BEGIN Stored data
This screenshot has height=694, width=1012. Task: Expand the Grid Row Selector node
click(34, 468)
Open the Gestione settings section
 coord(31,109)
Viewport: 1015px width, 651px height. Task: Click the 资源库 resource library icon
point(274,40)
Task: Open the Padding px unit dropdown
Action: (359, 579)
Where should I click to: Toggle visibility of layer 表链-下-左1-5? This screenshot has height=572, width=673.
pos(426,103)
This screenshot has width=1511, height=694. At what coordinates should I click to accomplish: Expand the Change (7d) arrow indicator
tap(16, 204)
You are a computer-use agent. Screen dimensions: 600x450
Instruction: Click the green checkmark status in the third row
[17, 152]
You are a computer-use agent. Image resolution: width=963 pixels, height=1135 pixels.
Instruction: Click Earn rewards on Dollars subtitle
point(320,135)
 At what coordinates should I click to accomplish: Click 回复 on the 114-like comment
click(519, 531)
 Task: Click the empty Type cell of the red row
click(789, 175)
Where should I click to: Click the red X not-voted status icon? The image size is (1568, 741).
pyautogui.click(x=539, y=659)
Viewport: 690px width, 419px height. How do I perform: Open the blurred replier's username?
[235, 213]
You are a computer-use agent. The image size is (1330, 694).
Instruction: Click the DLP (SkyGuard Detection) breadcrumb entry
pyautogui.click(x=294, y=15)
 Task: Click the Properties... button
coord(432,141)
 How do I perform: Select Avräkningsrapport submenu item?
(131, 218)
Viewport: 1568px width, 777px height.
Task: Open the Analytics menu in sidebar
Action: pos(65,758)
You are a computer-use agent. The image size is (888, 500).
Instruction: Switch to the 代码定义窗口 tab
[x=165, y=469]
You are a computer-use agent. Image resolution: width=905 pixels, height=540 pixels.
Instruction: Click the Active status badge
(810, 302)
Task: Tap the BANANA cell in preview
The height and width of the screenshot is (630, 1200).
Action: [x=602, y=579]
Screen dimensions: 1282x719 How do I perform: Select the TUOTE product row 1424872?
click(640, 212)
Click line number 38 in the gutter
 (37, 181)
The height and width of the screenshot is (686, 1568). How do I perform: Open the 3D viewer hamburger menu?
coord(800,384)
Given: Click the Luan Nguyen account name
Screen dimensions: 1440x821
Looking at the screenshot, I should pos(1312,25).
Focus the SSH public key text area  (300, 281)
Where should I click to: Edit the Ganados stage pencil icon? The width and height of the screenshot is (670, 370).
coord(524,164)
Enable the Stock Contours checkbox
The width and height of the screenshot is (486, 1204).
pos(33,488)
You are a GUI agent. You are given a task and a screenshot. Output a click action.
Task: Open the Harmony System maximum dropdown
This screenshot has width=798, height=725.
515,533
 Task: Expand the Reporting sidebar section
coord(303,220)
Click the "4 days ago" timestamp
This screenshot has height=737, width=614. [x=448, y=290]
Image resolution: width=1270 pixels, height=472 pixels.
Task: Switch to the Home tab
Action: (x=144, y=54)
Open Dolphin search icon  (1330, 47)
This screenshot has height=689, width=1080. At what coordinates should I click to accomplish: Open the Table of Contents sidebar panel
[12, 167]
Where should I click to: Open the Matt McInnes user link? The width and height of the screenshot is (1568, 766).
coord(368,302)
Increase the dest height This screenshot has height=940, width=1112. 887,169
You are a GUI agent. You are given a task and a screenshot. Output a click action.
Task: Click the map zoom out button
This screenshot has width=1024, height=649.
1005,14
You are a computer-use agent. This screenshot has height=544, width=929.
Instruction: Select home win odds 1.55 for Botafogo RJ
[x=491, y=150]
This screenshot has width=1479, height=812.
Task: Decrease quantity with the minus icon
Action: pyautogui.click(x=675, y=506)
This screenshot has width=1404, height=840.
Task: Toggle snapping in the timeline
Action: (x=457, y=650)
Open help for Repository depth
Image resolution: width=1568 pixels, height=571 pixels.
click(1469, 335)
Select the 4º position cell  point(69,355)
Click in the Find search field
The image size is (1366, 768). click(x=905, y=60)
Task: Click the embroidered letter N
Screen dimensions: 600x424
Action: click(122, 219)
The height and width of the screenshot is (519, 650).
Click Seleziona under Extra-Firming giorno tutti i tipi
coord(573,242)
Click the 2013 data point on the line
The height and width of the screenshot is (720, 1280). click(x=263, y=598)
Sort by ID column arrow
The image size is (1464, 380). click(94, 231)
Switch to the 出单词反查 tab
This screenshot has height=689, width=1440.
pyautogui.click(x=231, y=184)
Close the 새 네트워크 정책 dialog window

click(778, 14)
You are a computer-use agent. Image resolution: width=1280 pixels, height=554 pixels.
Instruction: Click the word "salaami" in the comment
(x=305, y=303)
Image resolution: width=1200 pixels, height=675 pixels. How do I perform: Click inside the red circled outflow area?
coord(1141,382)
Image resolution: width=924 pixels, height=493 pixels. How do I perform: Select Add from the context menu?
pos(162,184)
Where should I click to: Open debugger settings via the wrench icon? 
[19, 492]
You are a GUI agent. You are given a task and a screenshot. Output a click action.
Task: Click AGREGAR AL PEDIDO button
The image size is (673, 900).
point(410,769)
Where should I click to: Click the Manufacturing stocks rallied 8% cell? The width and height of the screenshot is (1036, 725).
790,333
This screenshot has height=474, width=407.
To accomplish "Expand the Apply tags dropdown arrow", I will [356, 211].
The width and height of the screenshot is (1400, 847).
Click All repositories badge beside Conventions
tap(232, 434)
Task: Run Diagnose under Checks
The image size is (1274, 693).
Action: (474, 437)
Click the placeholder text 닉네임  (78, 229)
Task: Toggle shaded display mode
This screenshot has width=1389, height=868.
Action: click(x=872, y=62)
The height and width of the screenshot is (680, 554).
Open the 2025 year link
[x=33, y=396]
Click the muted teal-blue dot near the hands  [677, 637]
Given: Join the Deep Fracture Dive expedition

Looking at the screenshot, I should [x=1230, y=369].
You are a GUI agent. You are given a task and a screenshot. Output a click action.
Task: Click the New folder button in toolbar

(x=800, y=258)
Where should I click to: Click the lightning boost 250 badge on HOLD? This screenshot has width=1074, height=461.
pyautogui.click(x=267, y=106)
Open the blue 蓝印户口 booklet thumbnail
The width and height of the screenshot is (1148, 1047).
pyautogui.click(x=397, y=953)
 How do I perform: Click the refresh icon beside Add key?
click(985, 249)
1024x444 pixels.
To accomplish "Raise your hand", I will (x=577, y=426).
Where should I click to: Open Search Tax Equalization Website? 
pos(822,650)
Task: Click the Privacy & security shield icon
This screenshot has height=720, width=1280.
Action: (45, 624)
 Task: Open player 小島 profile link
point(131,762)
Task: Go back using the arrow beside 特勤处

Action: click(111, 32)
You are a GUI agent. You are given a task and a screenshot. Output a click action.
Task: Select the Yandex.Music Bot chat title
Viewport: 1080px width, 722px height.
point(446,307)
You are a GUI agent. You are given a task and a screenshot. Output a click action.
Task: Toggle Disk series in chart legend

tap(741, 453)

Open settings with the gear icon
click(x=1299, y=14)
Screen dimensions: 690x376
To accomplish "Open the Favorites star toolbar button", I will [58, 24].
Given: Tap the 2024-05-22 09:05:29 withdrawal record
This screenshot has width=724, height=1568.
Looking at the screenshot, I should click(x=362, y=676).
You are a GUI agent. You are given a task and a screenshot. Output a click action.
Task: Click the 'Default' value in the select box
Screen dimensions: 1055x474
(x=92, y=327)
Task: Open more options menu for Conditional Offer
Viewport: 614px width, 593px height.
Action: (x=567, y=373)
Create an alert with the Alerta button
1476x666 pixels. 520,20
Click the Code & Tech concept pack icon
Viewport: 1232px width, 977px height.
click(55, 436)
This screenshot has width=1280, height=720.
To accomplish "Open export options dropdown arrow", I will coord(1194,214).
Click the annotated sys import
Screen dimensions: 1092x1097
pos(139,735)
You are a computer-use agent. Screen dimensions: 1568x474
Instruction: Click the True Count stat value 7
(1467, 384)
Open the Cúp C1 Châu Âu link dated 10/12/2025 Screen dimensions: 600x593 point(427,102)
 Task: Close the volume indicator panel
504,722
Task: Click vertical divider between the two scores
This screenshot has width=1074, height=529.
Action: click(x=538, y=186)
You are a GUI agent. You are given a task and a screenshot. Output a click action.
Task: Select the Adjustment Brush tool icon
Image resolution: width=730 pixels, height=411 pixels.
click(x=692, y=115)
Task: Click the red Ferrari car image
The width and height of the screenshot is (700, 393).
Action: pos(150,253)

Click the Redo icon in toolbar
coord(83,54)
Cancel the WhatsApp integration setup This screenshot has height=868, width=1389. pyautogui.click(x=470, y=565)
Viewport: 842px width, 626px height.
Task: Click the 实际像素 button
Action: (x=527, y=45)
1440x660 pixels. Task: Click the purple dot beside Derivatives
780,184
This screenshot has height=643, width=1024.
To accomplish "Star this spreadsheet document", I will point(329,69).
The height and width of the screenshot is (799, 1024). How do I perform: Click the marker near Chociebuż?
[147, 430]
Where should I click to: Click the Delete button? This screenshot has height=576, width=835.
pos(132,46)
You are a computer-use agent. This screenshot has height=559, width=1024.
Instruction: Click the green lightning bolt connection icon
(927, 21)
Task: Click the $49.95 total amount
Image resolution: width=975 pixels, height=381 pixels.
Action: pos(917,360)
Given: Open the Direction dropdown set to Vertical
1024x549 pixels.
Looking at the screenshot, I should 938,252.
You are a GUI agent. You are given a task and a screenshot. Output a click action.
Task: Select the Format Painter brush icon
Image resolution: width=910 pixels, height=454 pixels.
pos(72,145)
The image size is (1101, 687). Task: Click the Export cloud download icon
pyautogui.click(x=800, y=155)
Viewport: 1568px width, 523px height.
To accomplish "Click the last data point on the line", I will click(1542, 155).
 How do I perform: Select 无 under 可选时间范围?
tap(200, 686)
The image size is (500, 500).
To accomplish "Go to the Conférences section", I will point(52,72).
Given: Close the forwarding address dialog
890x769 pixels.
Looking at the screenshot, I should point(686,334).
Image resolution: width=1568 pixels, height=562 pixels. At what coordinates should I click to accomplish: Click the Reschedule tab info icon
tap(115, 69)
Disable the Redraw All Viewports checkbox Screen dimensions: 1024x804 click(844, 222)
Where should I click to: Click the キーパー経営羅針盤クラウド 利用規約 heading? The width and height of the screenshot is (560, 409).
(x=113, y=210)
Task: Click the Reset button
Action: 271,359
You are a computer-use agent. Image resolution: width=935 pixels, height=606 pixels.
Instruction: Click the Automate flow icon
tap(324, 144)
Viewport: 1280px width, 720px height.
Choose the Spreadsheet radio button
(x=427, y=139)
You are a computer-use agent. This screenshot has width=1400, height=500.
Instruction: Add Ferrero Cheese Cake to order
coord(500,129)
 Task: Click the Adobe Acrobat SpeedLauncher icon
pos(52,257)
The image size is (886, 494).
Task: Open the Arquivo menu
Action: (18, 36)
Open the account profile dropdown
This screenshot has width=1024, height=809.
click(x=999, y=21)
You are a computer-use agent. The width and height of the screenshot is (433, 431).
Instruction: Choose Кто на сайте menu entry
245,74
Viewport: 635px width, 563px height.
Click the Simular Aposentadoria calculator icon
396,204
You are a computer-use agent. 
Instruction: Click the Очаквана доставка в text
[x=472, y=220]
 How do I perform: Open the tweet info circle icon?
END Stored data
About this task: Output the records above exactly, from their first line through the line that contains "You are a computer-use agent. The image size is (1330, 694).", and add nothing.

Result of this task:
This screenshot has height=694, width=1012. Task: Expand the Grid Row Selector node
click(34, 468)
Open the Gestione settings section
 coord(31,109)
Viewport: 1015px width, 651px height. Task: Click the 资源库 resource library icon
point(274,40)
Task: Open the Padding px unit dropdown
Action: (359, 579)
Where should I click to: Toggle visibility of layer 表链-下-左1-5? This screenshot has height=572, width=673.
pos(426,103)
This screenshot has width=1511, height=694. At what coordinates should I click to accomplish: Expand the Change (7d) arrow indicator
tap(16, 204)
You are a computer-use agent. Screen dimensions: 600x450
Instruction: Click the green checkmark status in the third row
[17, 152]
You are a computer-use agent. Image resolution: width=963 pixels, height=1135 pixels.
Instruction: Click Earn rewards on Dollars subtitle
point(320,135)
 At what coordinates should I click to accomplish: Click 回复 on the 114-like comment
click(519, 531)
 Task: Click the empty Type cell of the red row
click(789, 175)
Where should I click to: Click the red X not-voted status icon? The image size is (1568, 741).
pyautogui.click(x=539, y=659)
Viewport: 690px width, 419px height. How do I perform: Open the blurred replier's username?
[235, 213]
You are a computer-use agent. The image size is (1330, 694).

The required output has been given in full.